Dicho esto, está claro que los impactos en la zona de influencia directa de la operación de extracción minera no son comparables con los impactos del transporte. Pero, sin duda, estos también deberían ser mitigados. No es sostenible seguir manteniendo la carretera en el estado actual y se tiene que evaluar alternativas para el transporte del mineral.

Finalmente, queremos referirnos a la manera cómo se viene presentando en estas últimas semanas la ola de conflictos sociales vinculados a la minería en los medios de comunicación. Lo primero que hay que decir es que desde mediados de la década del 90 del siglo pasado, todos los gobiernos han enfrentado momentos de conflictividad social al alza, como viene ocurriendo en la actualidad: los informes de la Defensoría del Pueblo nos recuerdan que en las últimas décadas la principal fuente de conflictividad social ha sido la minería. Las limitaciones son de ahora y de antes. Todos los gobiernos han mostrado serias limitaciones para enfrentar los problemas que subyacen detrás de los conflictos. Por eso, un buen número de conflictos se repiten cada cierto tiempo.
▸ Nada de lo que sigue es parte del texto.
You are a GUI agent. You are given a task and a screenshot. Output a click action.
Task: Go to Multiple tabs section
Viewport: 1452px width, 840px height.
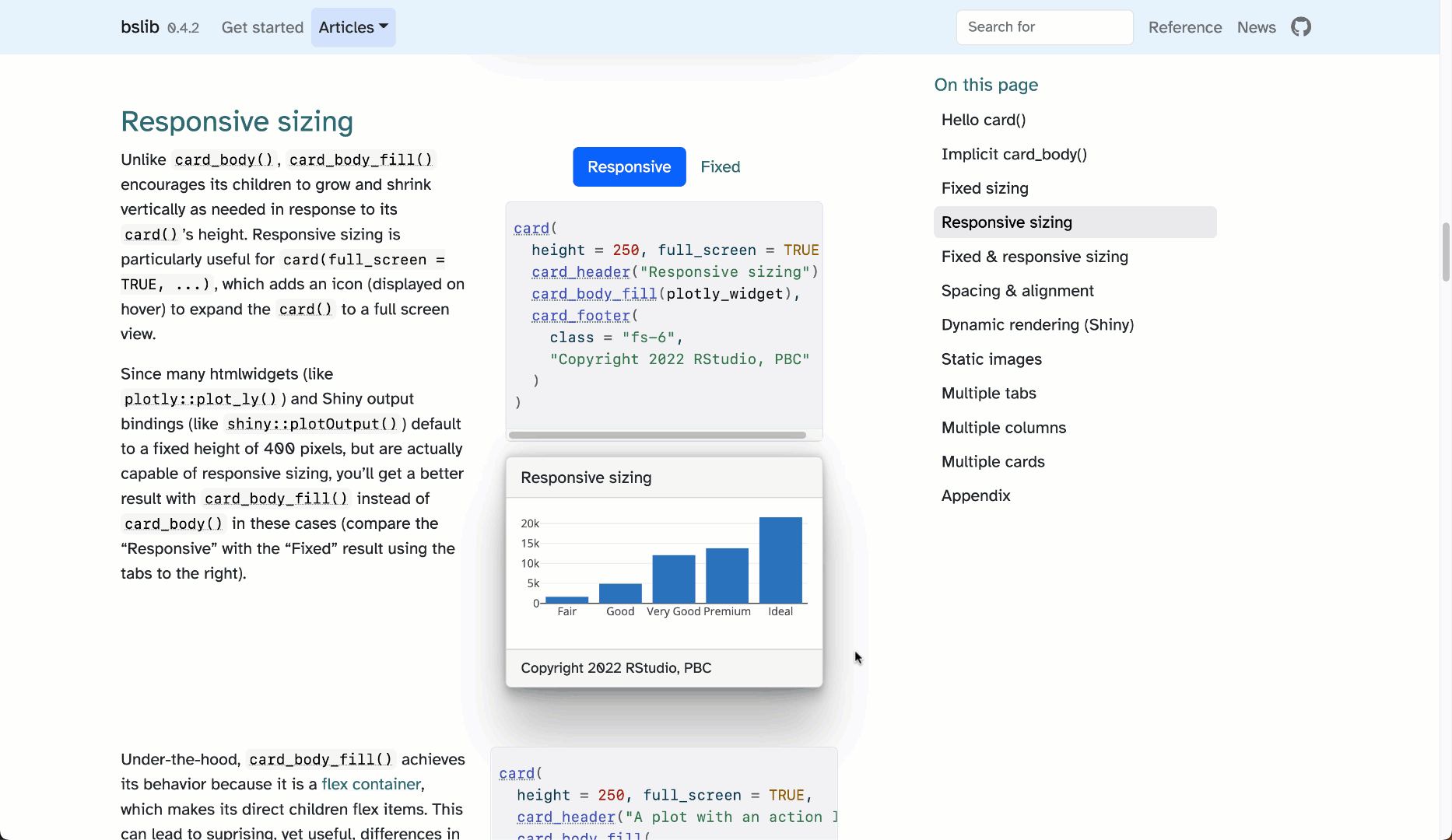pyautogui.click(x=988, y=394)
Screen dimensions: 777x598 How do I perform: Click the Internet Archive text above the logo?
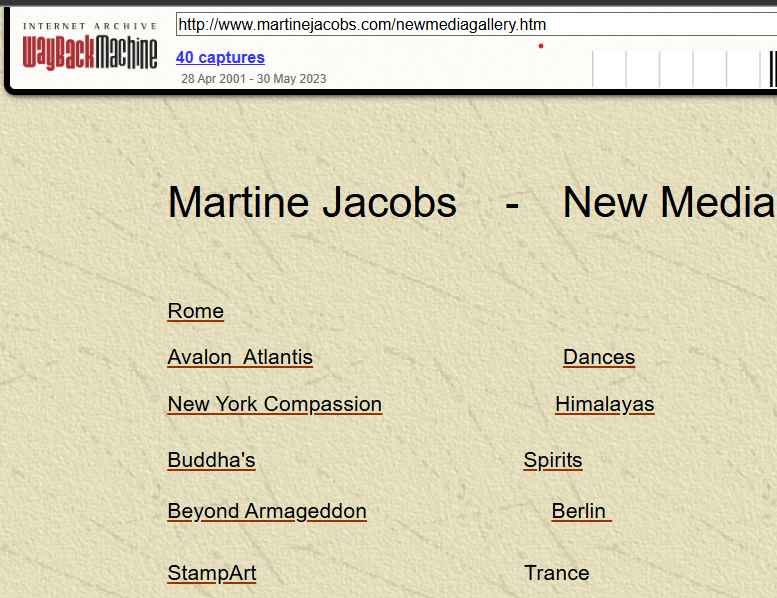(x=90, y=26)
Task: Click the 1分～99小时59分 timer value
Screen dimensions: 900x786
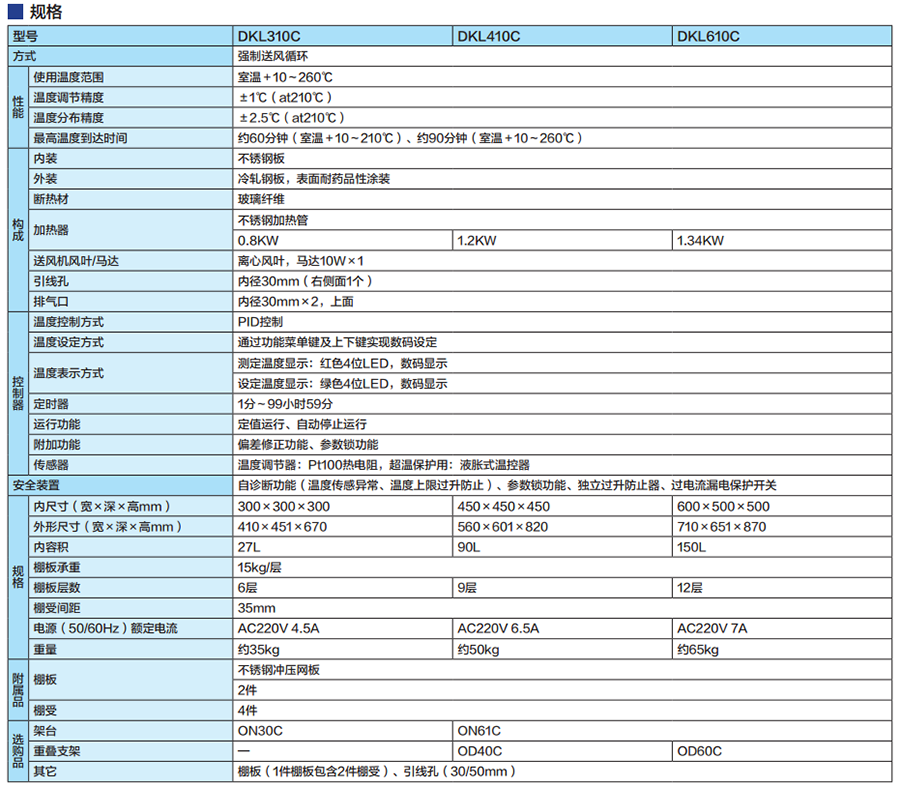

Este no es el período de mayor conflictividad social vinculado a la minería. El período de mayor conflictividad fue durante el segundo gobierno de Alan García (2006-2011). En el caso de Las Bambas, la propia empresa ha señalado que desde que inició sus operaciones en el 2016, ha sufrido 400 días de bloqueo de la carretera (lo que no significa que en esos 400 días la producción ha estado parada). Por lo tanto, conflictos mineros como el de Las Bambas trascienden a los gobiernos y son una evidencia de que las reglas de juego se han agotado y hay que ajustarlas. Debemos discutir en serio y a fondo cómo mejoramos esas reglas de juego.

6 de diciembre del 2021

[1] Abogada de CooperAccion, especialista en procedimientos mineros.